▶ [Problems to solve]:
1. Answer these questions from the blog post about drinking light beer:
(a) Which beer is the writer starting?
(b) When Kilkenny Ale and Guinness are mixed, what glass does it typically come in?
(c) What autographed item did the writer find while cleaning?
2. Translate this sentence from the blog post about drinking light beer into Spanish: "I always feel the need to type when inebriated."
3. Write the next part of the blog post about drinking light beer, picking up after its final sentence.

Light beer is far too easy to drink.

21Aug10

At the same time, I miss Radler.

I’m starting my fourth beer. Strangely (is there an e in that word? apparently) enough, I have told me mother this. Huuh. I’m getting drunk on my parent’s beer, in the pure quest of getting drunk. I thought I was too old for this shit but dammit, I’m supposed to be on vacation. I miss real beer. Beer and water in their branded glasses. (If you mix Kilkenny Ale and Guinness, it typically comes in a Kilkenny Glass. Only one bartender put it in a Guinness mug- and he had the perfect foamy head on it too. Alas, no more pubs for me for another year or so.)

Nostalgic maudlin Pip, at your service. If this was tumblr, I’d open the ask box. I want to converse with people I barely know. Alas, this is wordpress, my go-to, long-text-post place. I always feel the need to type when inebriated. I write dreadfully. I am in a state of oddness. I’ve been cleaning, and managed to find my (autographed!) copy of the CD inset from the beauty of the rain. I cannot listen to that album easily, now. It has been on far too much play.

I feel starved of new human contact. i want to befriend new people, wade the minefield of personal interaction. I want to sing like I’ve never been able to, joyous and personal and true. I want a glorious change.

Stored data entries
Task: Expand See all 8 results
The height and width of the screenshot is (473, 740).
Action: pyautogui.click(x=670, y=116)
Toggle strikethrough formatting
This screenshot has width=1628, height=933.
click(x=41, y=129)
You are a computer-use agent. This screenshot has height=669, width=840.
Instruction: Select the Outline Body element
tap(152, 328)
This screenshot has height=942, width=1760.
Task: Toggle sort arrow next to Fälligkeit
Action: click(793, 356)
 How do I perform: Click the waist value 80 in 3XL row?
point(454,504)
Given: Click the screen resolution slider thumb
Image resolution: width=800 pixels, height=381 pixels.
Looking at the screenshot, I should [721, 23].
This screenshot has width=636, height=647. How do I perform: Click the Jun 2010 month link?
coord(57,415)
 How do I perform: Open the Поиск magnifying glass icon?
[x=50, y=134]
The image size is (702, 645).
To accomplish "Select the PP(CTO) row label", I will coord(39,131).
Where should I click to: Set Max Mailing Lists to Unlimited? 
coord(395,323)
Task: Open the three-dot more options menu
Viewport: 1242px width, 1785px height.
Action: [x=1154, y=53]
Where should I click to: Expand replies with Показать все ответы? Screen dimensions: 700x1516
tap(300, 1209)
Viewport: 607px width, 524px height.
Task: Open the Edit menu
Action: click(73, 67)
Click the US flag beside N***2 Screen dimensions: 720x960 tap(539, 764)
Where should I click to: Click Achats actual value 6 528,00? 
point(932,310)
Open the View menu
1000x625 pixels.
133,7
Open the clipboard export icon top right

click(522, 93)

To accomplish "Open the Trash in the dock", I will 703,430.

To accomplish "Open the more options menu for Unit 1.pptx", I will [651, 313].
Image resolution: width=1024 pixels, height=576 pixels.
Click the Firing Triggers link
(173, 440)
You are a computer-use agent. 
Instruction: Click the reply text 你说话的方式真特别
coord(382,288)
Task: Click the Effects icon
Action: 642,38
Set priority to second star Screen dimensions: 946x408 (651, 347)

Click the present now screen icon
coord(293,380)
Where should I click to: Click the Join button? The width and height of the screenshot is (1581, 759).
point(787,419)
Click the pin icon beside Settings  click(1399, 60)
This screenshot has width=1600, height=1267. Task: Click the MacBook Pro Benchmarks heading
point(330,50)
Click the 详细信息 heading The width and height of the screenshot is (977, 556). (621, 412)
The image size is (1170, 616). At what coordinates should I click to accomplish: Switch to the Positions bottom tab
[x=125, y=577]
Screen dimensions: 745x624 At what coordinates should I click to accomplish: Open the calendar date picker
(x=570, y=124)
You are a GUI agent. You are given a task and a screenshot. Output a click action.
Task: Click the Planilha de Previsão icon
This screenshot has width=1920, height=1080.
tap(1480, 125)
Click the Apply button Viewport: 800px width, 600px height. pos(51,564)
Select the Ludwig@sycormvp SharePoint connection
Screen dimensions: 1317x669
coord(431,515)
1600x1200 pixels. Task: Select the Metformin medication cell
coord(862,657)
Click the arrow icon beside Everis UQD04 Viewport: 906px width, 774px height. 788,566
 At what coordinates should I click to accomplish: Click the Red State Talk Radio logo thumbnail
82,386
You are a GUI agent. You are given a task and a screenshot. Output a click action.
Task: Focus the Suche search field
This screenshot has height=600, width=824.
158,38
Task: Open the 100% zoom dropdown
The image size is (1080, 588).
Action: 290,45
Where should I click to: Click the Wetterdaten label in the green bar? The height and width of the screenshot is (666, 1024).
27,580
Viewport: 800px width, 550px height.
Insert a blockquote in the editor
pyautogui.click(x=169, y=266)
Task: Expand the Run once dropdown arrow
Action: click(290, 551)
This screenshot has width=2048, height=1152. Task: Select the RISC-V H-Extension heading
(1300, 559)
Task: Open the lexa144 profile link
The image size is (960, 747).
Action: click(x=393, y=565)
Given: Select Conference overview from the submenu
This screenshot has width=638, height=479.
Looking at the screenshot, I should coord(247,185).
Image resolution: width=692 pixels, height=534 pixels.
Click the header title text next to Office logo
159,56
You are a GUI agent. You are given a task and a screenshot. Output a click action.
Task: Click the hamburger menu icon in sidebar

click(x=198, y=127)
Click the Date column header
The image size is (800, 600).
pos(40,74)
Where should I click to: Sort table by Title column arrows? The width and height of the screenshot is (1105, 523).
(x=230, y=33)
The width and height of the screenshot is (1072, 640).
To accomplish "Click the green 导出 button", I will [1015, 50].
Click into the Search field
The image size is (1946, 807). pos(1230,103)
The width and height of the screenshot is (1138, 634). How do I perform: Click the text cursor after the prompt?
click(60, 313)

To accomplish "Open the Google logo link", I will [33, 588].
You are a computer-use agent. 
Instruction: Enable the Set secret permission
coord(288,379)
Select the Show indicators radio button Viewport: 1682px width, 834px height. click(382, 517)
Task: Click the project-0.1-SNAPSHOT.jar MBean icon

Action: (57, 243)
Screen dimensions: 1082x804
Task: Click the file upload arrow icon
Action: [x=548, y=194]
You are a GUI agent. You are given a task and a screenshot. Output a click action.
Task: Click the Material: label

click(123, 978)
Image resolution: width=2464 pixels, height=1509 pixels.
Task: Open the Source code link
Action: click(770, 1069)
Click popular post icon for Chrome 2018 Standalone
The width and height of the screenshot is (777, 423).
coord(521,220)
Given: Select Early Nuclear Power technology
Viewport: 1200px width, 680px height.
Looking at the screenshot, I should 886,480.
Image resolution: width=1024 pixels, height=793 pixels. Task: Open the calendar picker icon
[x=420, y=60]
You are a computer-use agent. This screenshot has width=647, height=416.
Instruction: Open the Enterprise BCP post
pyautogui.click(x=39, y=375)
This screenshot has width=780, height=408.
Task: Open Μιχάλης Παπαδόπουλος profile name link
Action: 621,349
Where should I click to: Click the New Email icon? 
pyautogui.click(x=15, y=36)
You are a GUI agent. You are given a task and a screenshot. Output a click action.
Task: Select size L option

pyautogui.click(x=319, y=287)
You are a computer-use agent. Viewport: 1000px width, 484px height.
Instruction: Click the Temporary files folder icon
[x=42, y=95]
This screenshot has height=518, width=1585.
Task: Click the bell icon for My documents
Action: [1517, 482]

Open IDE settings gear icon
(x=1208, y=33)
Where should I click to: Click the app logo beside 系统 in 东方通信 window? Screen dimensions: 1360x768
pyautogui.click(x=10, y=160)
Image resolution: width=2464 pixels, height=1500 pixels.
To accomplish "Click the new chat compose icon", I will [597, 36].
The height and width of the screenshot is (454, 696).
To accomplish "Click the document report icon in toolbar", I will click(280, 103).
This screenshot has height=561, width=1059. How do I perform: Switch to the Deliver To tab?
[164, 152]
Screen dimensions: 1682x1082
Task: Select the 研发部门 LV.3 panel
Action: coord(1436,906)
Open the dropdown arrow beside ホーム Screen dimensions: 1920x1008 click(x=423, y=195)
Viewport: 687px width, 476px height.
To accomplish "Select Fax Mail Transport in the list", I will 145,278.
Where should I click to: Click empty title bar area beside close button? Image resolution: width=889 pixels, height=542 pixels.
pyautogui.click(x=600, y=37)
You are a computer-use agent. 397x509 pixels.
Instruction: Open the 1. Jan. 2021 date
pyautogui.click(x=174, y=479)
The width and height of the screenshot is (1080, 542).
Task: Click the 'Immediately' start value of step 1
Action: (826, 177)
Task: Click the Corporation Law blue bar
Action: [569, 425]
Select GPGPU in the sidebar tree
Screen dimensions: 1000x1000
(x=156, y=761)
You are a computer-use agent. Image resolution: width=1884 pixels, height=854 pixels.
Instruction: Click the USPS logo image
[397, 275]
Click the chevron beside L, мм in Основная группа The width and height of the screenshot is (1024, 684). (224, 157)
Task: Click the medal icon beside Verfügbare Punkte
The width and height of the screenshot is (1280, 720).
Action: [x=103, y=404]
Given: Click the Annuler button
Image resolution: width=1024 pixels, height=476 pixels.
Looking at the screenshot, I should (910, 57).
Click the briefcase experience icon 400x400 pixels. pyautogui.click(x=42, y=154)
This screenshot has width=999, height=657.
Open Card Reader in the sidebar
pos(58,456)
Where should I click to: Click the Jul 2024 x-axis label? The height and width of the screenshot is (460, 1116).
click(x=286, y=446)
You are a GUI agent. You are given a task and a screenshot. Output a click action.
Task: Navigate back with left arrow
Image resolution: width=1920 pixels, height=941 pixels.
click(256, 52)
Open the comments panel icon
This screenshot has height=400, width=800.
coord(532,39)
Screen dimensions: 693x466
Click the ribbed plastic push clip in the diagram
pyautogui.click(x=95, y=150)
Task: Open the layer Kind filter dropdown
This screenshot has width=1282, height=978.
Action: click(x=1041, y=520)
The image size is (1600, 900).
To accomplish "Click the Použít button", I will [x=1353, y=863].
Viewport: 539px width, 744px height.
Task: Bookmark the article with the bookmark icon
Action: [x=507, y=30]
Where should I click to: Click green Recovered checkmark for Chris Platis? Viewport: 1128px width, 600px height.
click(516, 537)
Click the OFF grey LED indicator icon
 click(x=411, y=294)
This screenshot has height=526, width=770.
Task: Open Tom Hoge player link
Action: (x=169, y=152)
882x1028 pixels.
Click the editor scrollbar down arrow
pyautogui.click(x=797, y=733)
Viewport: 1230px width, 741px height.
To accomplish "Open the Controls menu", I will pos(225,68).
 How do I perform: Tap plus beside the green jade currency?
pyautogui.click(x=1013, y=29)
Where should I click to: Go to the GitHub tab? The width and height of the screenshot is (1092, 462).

▶ [Responses for each task]:
1.
(a) The fourth beer.
(b) A Kilkenny glass.
(c) A copy of the CD inset from the beauty of the rain.

2. Siempre siento la necesidad de teclear cuando estoy en estado de ebriedad.

3.
I want to be in the ocean. I don’t want to deal with family. I want so much, and all of it contradictory. I want to be able to speak with me friends and be original, new, entertaining. I want to be depth and warmth and flippancy and shallowness. I want to be more than my body, more than myself, and find achieving myself alone impossible. I want to work, more hours and connections. Money, feeling like I’ve earned something with both hands is a feeling I cannot get enough of. Even if all these hands do is fold towels.

I want so much.

I don’t need for jack. I am ridiculously lucky. I have both parents! I have the internet! A house! A home, even! No mental illnesses! Schooling! No debts! I sometimes feel as though my entire existence is insulting in the extreme, like snubbing my nose in luck’s eye. Sure, my medical history is shit. But I haven’t been raped in fifteen years. Haven’t been molested in eight or ten! How many girls can say that? I have no pressure on me, to become something I’m not. The worst I have is a shitty digestive organs and horrific driving skills.

Luck. Holy fuck do I have luck.

mmm. I have nothing of value to say, nothing to pretend to wax poetic about. I’ll leave this as is, and if I find it too whingy sober I’ll delete it.